No dia 6 de junho de 1930 o Governo do Estado tentou nova investida contra a cidade rebelde. Enviou do Quartel General da Polícia Militar, em Piancó, um avião pilotado pelo italiano Peroni, com a missão de lançar panfletos, concitando o povo a abandonar a luta, senão a cidade seria bombardeada dentro de 24 horas. O panfleto trazia a seguinte mensagem:
"O governo da Paraíba intima-vos a entregar as vossas armas. Vossas vidas serão garantidas, dando o governo liberdade aos que não respondem por outros crimes. Convém ouvir a palavra do governo. Deveis apresentar-vos aos nossos oficiais. Dentro de 24 horas Princesa será bombardeada pelos aeroplanos da polícia e tudo será arrasado. Evitai o vosso sacrifício inútil. Ainda é tempo de salvar-vos. Não vos enganeis; vossos chefes estão inteiramente perdidos".

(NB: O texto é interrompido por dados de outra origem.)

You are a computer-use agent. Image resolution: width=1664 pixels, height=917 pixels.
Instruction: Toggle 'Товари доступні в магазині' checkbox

O bombardeio não veio. A missão falhou.
Marcolino Diniz e tropa por ocasião da Revolta de Princesa
Com data de 22 de maio de 1930, o jornal do governo
"A União" publicava:
"As deserções entre os ladrões e assassinos do traidor José Pereira aumentam diariamente, principalmente agora que elles já sabem que o reducto central do seu chefe poderá ser transformado em um montão de ruínas, dentro de poucos minutos pela esquadrilha aérea da Força Pública" .

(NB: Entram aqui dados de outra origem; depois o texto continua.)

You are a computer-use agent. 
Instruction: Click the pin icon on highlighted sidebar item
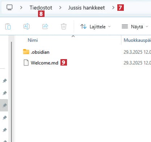point(5,105)
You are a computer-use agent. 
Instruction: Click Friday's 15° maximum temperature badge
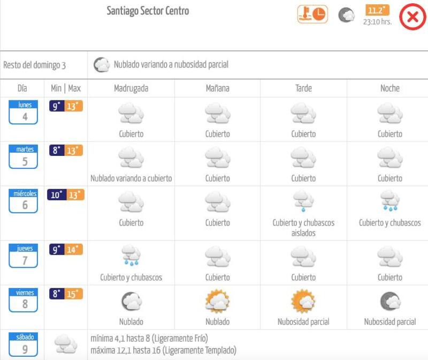(74, 294)
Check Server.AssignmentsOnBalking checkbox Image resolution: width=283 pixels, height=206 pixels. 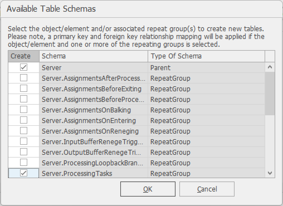24,110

E como resposta a ameaça de Princesa ser bombardeada, veio a reação do "coronel" José Pereira, que continuava dono da situação, e, com suas colunas de guerrilheiros fustigava várias cidades do Estado da Paraíba, na tentativa de atemorizar as tropas da polícia.
Mas a luta perde sua razão de ser. O "coronel" José Pereira queria afastar o presidente João Pessoa do governo, porém, o advogado João Duarte Dantas, por motivos pessoais/políticos, assassinou o presidente do Estado da Paraíba, na confeitaria Glória, no Recife, às 17 horas do dia 26 de julho de 1930.

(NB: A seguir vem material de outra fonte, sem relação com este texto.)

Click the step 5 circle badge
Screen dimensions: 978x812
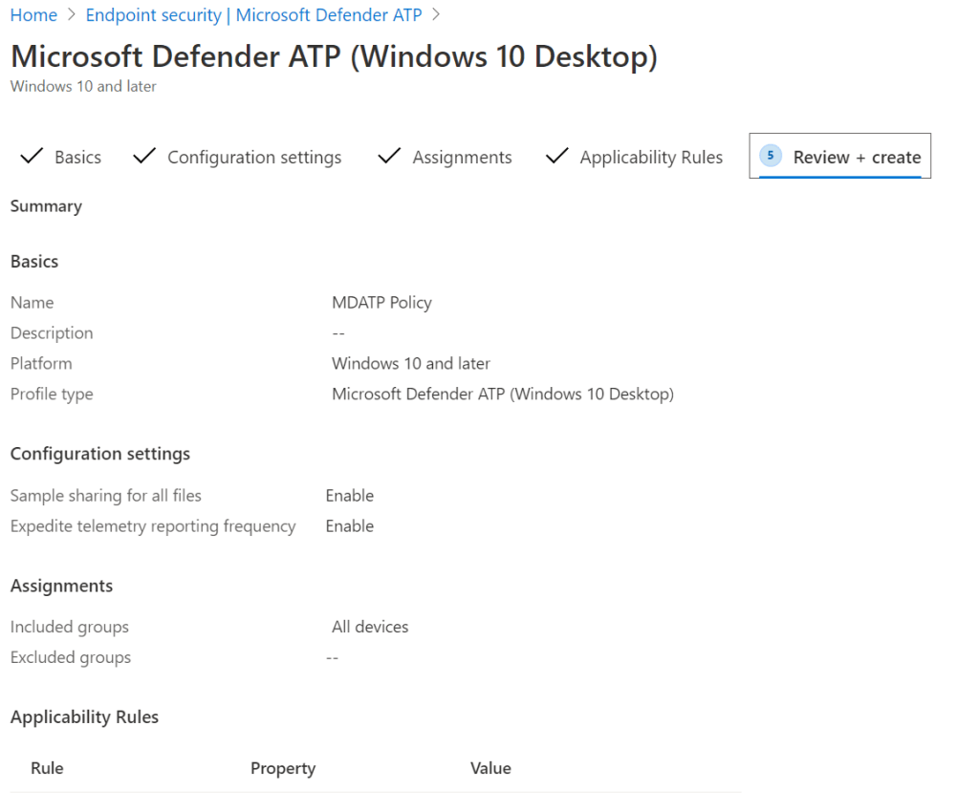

Com a morte do presidente João Pessoa, o movimento armado de Princesa tomou novo rumo. "(...) os homens de José Pereira comemoraram a vitória, mas o 'coronel', pensativo, disse: 'Perdemos...! Perdi o gosto da luta'. Já prevendo os acontecimentos futuros, decorrentes da morte do governador, falou: 'Os ânimos agora vão se acirrar contra mim'. Os paraibanos ficaram chocados com o assassinato de João Pessoa (a partir daí criou-se todo um mito), e, em retaliação, perseguiram e incendiaram as casas dos perrepistas na capital".
O Presidente da República, Washington Luiz, decidiu terminar com a Revolta de Princesa e o "coronel" José Pereira não ofereceu resistência, conforme acordo prévio, quando seiscentos soldados do 19º e 21º Batalhão de Caçadores do Exército, comandados pelo Capitão João Facó, ocuparam a cidade em 11 de agosto de 1930.
José Pereira deixa a cidade no dia 5 de outubro de 1930. Depois de anistiado, em 1934, foi residir na fazenda "Abóboras" em Serra Talhada.
No dia 29 de outubro de 1930, a Polícia Estadual, que não conseguira vencer a insurreição durante a luta, ocupa a cidade de Princesa com trezentos e sessenta soldados comandados pelo Capitão Emerson Benjamim, passando a perseguir os que lutaram para defender a cidade ameaçada, humilhando e torturando os que foram presos sem direito a defesa. Uma triste condecoração para os rudes sertanejos que com bravura participaram de uma luta improvisada, e que teve um balanço final, aproximadamente, de seiscentos mortos.* grifos meus (do autor)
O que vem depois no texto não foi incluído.